How many OpenCL compute unit has an Intel integrated graphic processor? aka How many divergent threads can be run in parallel?

On the quest to finding the OpenCL-compatible device having the largest amount of compute units (CU), it seems that around 30 CU, latest nVIDIA achitectures tend to feature a lower number of CU (aka multiprocessor in Nvidia's terminology), while packing more cores in each of them, while AMD/ATI's architectures stays at 64 CU units for the latest VEGA GPU (todo insert here the name of a CU in AMD naming).

But wait! There is another option: Intel's IGP [1], and surprise surprise, the "Intel® Iris™ Pro Graphics 580" has 72 EU (execution unit) [2].

Note: this is not the latest GPU from Intel, later Iris Pro GPU (6xx) actually have less EU, and probably more processing core in each of them, in the same trend followed by Nvidia. Also eDRAM is reduced.

The question is now: are Intel's EU [3] just another name for OpenCL CU? [4] ...and is it worth buying the Intel NUC Skull NUC6i7KYK for interesting parallel computing with divergent threads?

Intel OpenCL

Intel OpenCL driver [5], installation notes [6], release notes [7], (badly formated) architecture describtion [8], and other developers guides [9].

Ubuntu server needs a Hardware enablement stack for the Linux kernel [10].

Enable i915 when no monitor is attached (headless)

There are several sources on the internet decribing that the GPU is disabled if no screen is attached, for example [11]. There are tutorials to build dummy plugs for graphic cards [12].

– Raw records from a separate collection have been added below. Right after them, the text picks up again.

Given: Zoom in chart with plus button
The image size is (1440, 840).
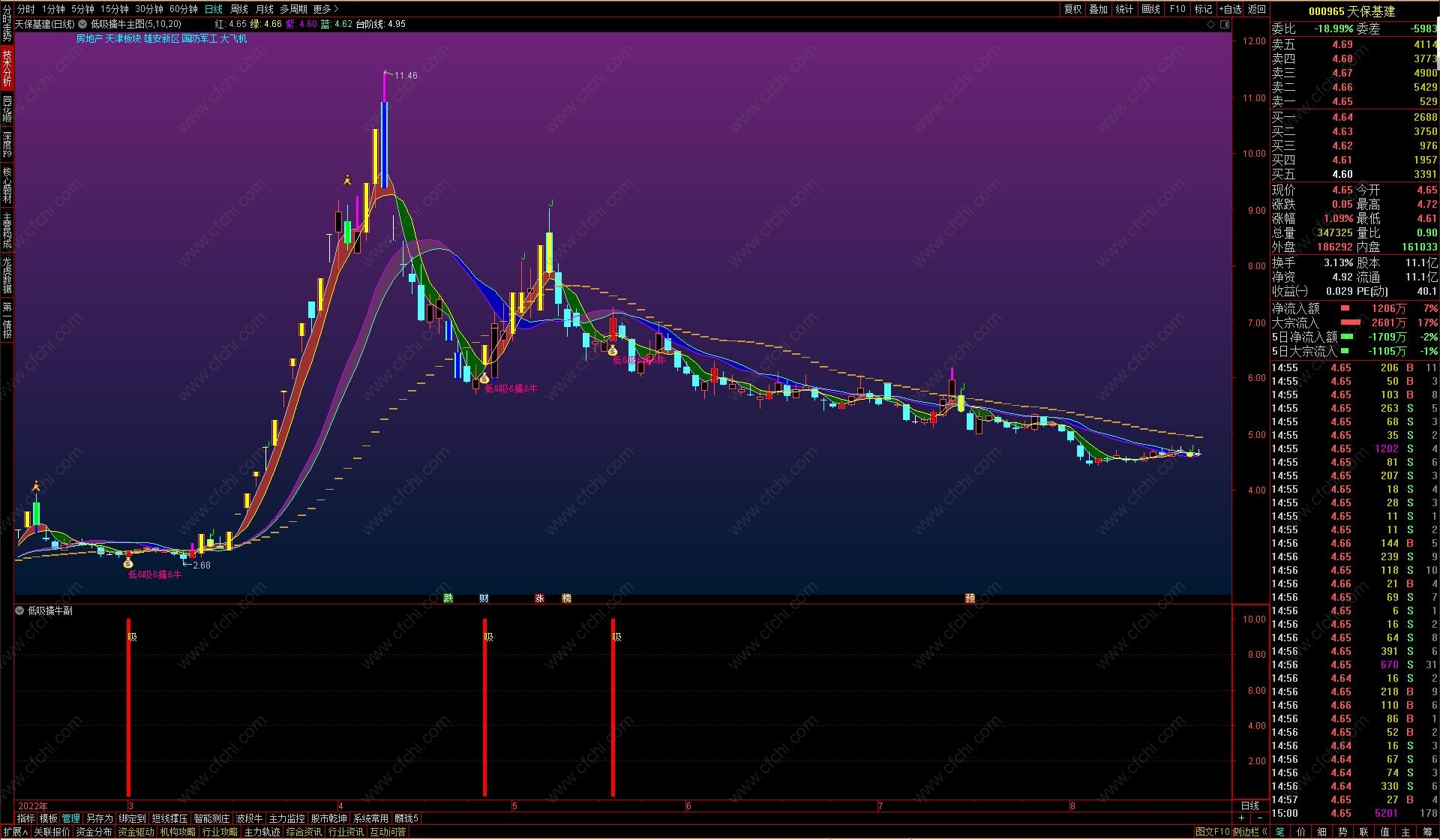Looking at the screenshot, I should (x=1242, y=818).
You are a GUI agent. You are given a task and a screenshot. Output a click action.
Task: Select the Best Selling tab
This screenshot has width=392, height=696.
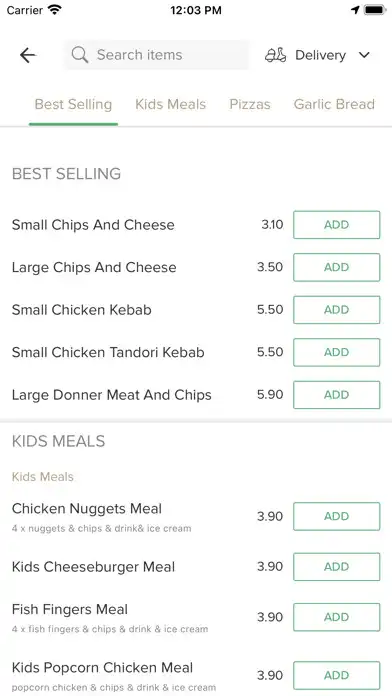pos(73,104)
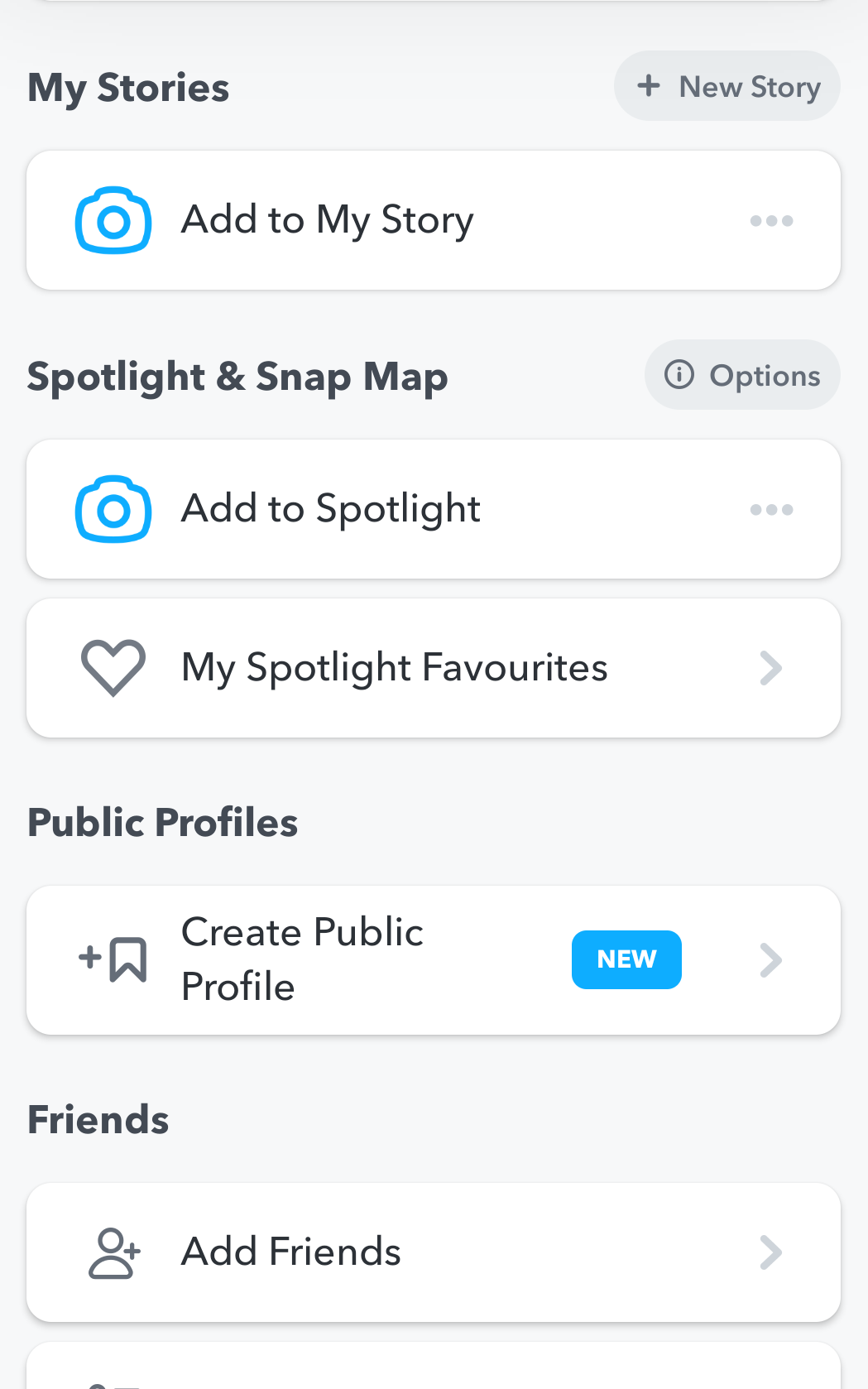Tap the bookmark plus icon for Public Profile
The height and width of the screenshot is (1389, 868).
pyautogui.click(x=113, y=959)
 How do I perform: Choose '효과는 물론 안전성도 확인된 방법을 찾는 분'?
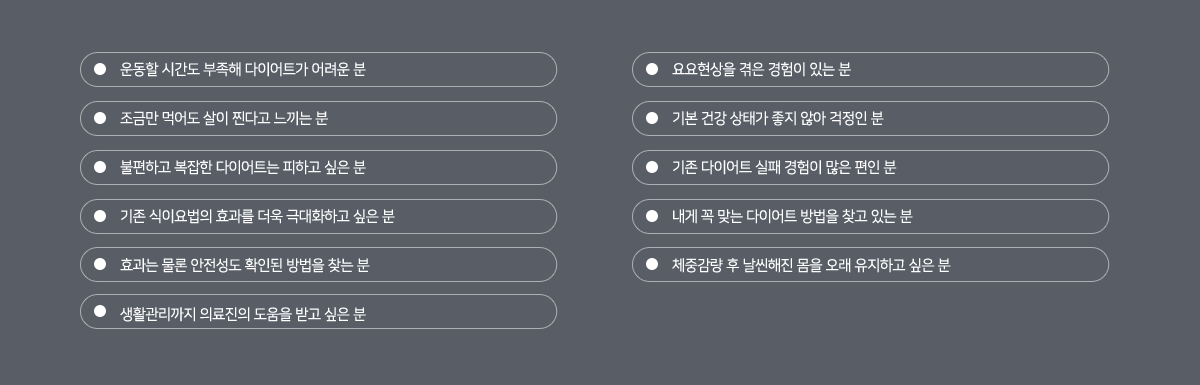(x=318, y=264)
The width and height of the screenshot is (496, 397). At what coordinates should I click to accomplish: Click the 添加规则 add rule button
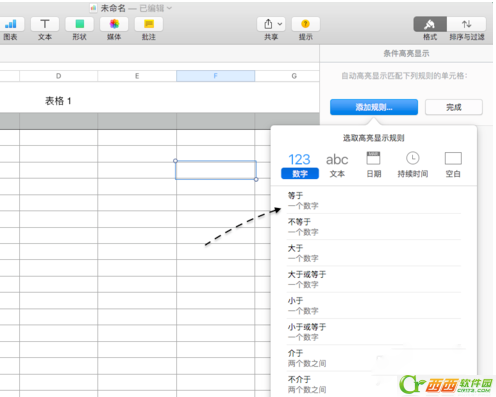point(374,107)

I randomly noticed on my Gigabyte BRIX [13], that clinfo does not find any GPU as long as I do not login locally (with real keyboard). This also works when no screen is attached. One only need to blindly input user name and password, et voilà, clinfo over your ssh session suddenly had a revelation about the existence of your integrated GPU.

This key finding enables you to reach the answer [14]: the user must be in the video group.

Playing with Celeron N3150

$ grep -m 1 name /proc/cpuinfo
model name  : Intel(R) Celeron(R) CPU  N3150  @ 1.60GHz
$ lspci -nn | grep VGA
00:02.0 VGA compatible controller [0300]: Intel Corporation Device [8086:22b1] (rev 21)

Conclusion

Yes, 12 EU (i.e., Execution Unit) are seen as 12 CU (i.e., Compute Unit), and the 4 CPU cores are seen as 4 CU as well.